_Information provided_

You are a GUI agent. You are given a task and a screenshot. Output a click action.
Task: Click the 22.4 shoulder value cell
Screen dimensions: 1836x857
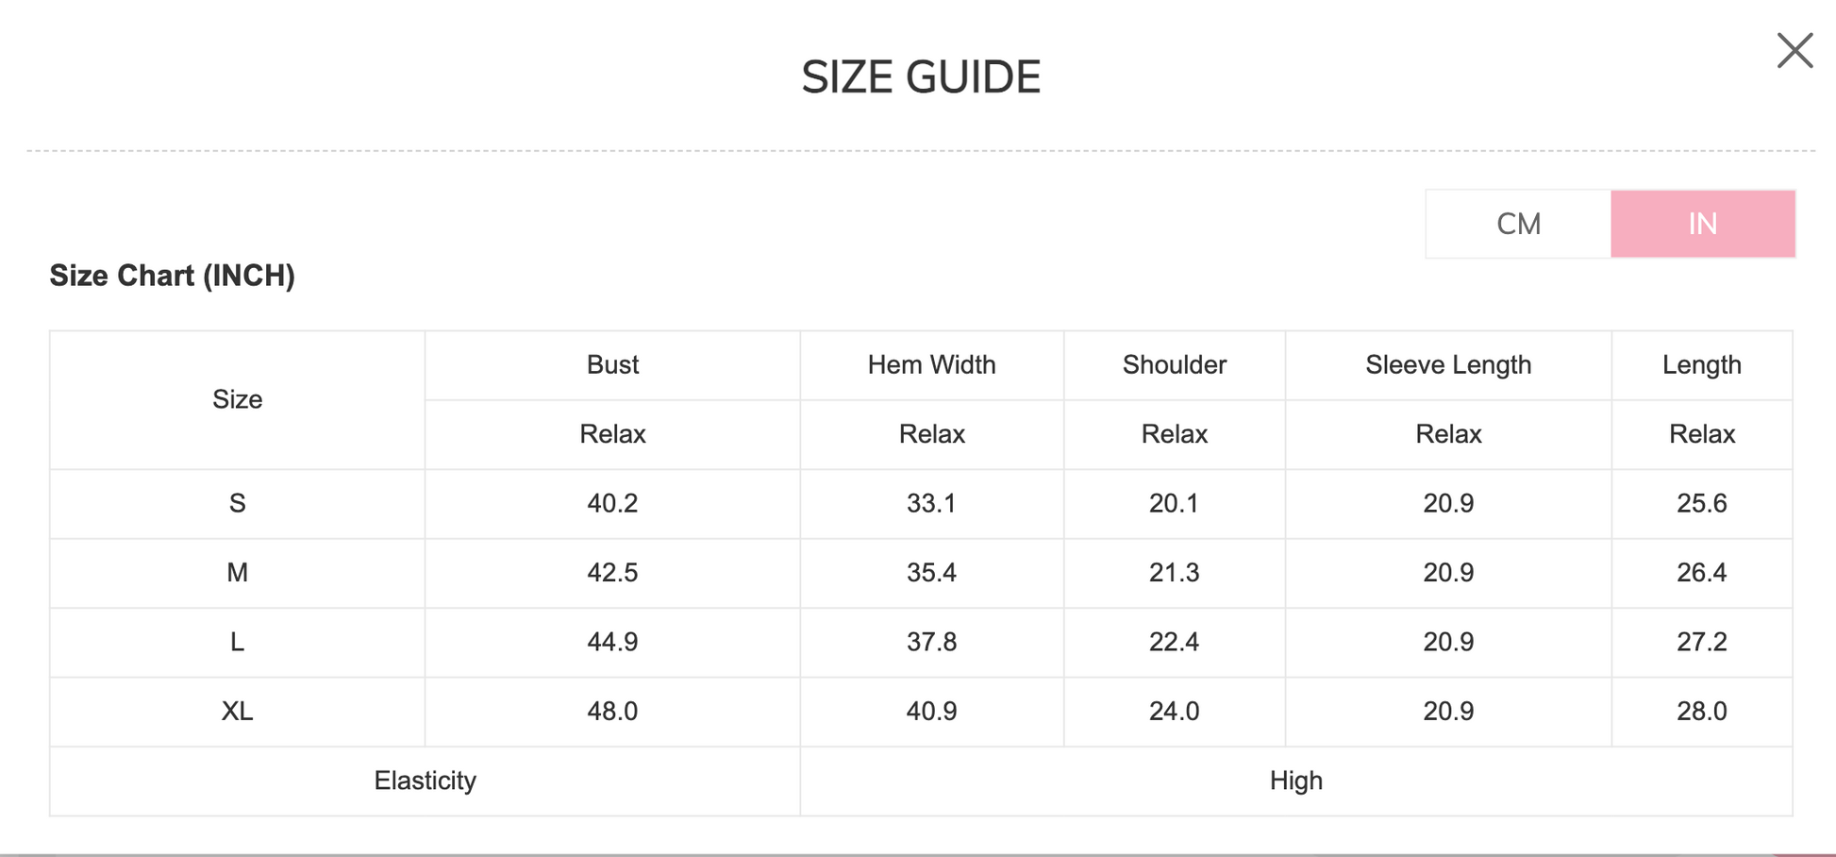1174,643
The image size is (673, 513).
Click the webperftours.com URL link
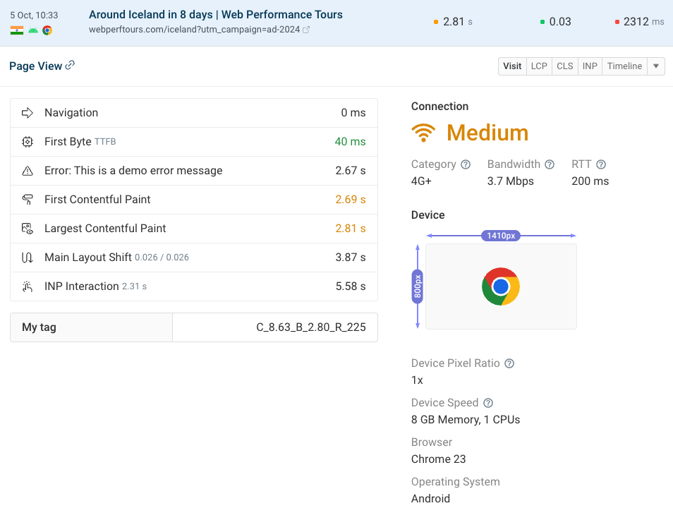point(194,30)
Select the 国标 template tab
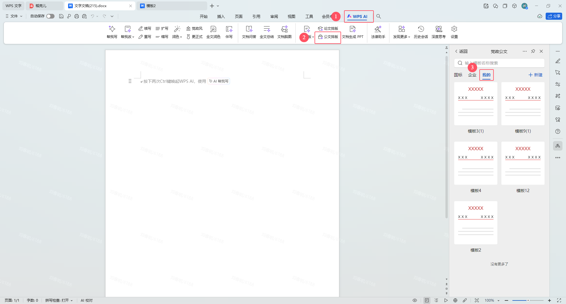 [x=458, y=75]
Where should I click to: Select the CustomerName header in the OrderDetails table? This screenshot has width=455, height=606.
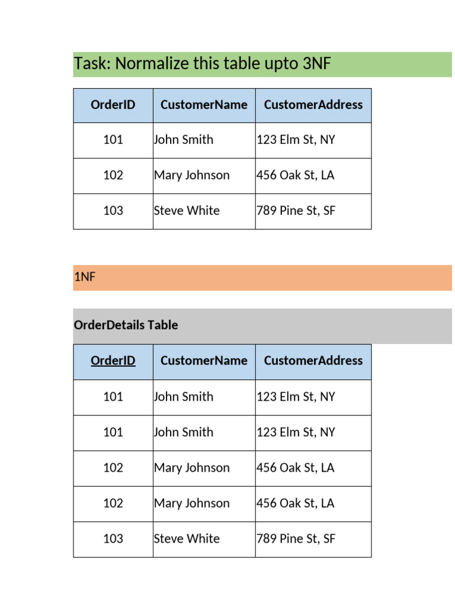click(204, 361)
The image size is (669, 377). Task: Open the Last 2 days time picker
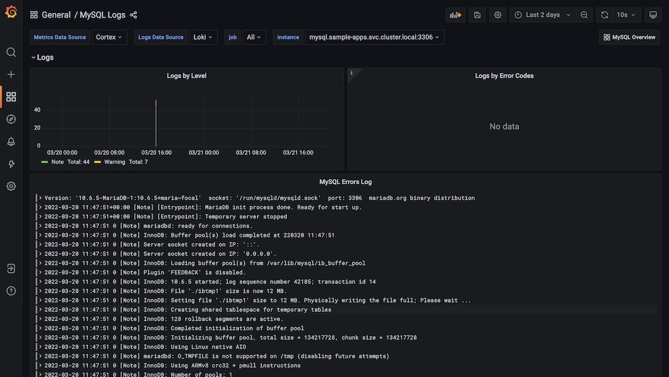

_What you need to do_
Wherever the word "size" occurs in the data above, copy the line it sits in.

_Result_
The image size is (673, 513).
The image size is (669, 377). Task: Open the Last 2 days time picker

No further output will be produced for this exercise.